***** Input

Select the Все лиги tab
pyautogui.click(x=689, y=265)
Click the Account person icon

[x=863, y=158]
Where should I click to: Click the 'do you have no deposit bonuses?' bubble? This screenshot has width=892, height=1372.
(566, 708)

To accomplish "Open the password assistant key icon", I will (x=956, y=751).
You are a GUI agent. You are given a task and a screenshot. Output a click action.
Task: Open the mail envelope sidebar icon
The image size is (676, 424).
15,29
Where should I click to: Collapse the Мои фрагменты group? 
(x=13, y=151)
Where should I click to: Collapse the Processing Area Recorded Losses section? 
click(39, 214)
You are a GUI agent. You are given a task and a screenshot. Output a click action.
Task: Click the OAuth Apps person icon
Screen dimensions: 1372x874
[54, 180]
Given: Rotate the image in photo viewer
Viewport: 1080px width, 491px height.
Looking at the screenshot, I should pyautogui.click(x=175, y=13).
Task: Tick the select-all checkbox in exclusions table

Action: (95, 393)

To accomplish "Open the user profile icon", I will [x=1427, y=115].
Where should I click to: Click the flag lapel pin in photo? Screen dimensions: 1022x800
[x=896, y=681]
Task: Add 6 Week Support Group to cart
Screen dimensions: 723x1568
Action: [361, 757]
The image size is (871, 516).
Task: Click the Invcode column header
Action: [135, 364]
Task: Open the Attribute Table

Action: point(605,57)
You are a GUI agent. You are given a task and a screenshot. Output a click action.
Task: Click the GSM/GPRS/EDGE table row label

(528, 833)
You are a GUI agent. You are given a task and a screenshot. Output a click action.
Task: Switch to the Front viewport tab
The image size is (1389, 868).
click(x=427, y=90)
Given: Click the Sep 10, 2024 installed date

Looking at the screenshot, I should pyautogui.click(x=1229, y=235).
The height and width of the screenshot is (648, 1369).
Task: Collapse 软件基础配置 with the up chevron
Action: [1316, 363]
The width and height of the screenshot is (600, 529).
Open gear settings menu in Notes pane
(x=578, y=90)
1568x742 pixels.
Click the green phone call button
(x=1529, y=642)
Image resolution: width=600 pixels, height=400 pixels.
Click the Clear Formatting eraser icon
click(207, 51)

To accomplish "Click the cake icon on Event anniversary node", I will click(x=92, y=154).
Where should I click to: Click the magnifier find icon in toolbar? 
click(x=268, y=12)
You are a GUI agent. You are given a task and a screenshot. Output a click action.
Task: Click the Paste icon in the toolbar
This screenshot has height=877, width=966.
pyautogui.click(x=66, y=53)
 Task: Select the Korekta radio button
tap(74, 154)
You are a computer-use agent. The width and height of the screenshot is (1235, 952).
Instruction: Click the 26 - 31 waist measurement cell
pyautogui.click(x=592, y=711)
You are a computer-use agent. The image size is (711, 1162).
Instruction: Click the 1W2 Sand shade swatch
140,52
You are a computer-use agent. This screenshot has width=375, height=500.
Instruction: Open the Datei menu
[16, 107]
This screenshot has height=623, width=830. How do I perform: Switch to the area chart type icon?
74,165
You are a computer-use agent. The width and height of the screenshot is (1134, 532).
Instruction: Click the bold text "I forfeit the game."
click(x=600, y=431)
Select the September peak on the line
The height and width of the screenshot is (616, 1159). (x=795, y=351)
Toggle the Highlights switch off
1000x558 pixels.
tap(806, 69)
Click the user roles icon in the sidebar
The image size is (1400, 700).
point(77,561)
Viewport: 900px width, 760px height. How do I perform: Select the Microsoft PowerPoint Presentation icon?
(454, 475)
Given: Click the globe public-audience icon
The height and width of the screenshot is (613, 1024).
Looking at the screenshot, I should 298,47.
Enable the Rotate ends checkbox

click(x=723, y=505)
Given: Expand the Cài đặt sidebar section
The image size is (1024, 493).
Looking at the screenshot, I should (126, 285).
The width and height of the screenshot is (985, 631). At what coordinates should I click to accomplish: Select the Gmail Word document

**********

▸ Problem requirements
Quote each line of the data above exactly as written.

▸ Output for this exercise
Select the Все лиги tab
pyautogui.click(x=689, y=265)
Click the Account person icon

[x=863, y=158]
Where should I click to: Click the 'do you have no deposit bonuses?' bubble? This screenshot has width=892, height=1372.
(566, 708)

To accomplish "Open the password assistant key icon", I will (x=956, y=751).
You are a GUI agent. You are given a task and a screenshot. Output a click action.
Task: Open the mail envelope sidebar icon
The image size is (676, 424).
15,29
Where should I click to: Collapse the Мои фрагменты group? 
(x=13, y=151)
Where should I click to: Collapse the Processing Area Recorded Losses section? 
click(39, 214)
You are a GUI agent. You are given a task and a screenshot. Output a click action.
Task: Click the OAuth Apps person icon
Screen dimensions: 1372x874
[54, 180]
Given: Rotate the image in photo viewer
Viewport: 1080px width, 491px height.
Looking at the screenshot, I should pyautogui.click(x=175, y=13).
Task: Tick the select-all checkbox in exclusions table

Action: (95, 393)

To accomplish "Open the user profile icon", I will [x=1427, y=115].
Where should I click to: Click the flag lapel pin in photo? Screen dimensions: 1022x800
[x=896, y=681]
Task: Add 6 Week Support Group to cart
Screen dimensions: 723x1568
Action: [361, 757]
The image size is (871, 516).
Task: Click the Invcode column header
Action: [135, 364]
Task: Open the Attribute Table

Action: point(605,57)
You are a GUI agent. You are given a task and a screenshot. Output a click action.
Task: Click the GSM/GPRS/EDGE table row label

(528, 833)
You are a GUI agent. You are given a task and a screenshot. Output a click action.
Task: Switch to the Front viewport tab
The image size is (1389, 868).
click(x=427, y=90)
Given: Click the Sep 10, 2024 installed date

Looking at the screenshot, I should pyautogui.click(x=1229, y=235).
The height and width of the screenshot is (648, 1369).
Task: Collapse 软件基础配置 with the up chevron
Action: [1316, 363]
The width and height of the screenshot is (600, 529).
Open gear settings menu in Notes pane
(x=578, y=90)
1568x742 pixels.
Click the green phone call button
(x=1529, y=642)
Image resolution: width=600 pixels, height=400 pixels.
Click the Clear Formatting eraser icon
click(207, 51)

To accomplish "Click the cake icon on Event anniversary node", I will click(x=92, y=154).
Where should I click to: Click the magnifier find icon in toolbar? 
click(x=268, y=12)
You are a GUI agent. You are given a task and a screenshot. Output a click action.
Task: Click the Paste icon in the toolbar
This screenshot has height=877, width=966.
pyautogui.click(x=66, y=53)
 Task: Select the Korekta radio button
tap(74, 154)
You are a computer-use agent. The width and height of the screenshot is (1235, 952).
Instruction: Click the 26 - 31 waist measurement cell
pyautogui.click(x=592, y=711)
You are a computer-use agent. The image size is (711, 1162).
Instruction: Click the 1W2 Sand shade swatch
140,52
You are a computer-use agent. This screenshot has width=375, height=500.
Instruction: Open the Datei menu
[16, 107]
This screenshot has height=623, width=830. How do I perform: Switch to the area chart type icon?
74,165
You are a computer-use agent. The width and height of the screenshot is (1134, 532).
Instruction: Click the bold text "I forfeit the game."
click(x=600, y=431)
Select the September peak on the line
The height and width of the screenshot is (616, 1159). (x=795, y=351)
Toggle the Highlights switch off
1000x558 pixels.
tap(806, 69)
Click the user roles icon in the sidebar
The image size is (1400, 700).
point(77,561)
Viewport: 900px width, 760px height. How do I perform: Select the Microsoft PowerPoint Presentation icon?
(454, 475)
Given: Click the globe public-audience icon
The height and width of the screenshot is (613, 1024).
Looking at the screenshot, I should 298,47.
Enable the Rotate ends checkbox

click(x=723, y=505)
Given: Expand the Cài đặt sidebar section
The image size is (1024, 493).
Looking at the screenshot, I should (126, 285).
The width and height of the screenshot is (985, 631). At what coordinates should I click to accomplish: Select the Gmail Word document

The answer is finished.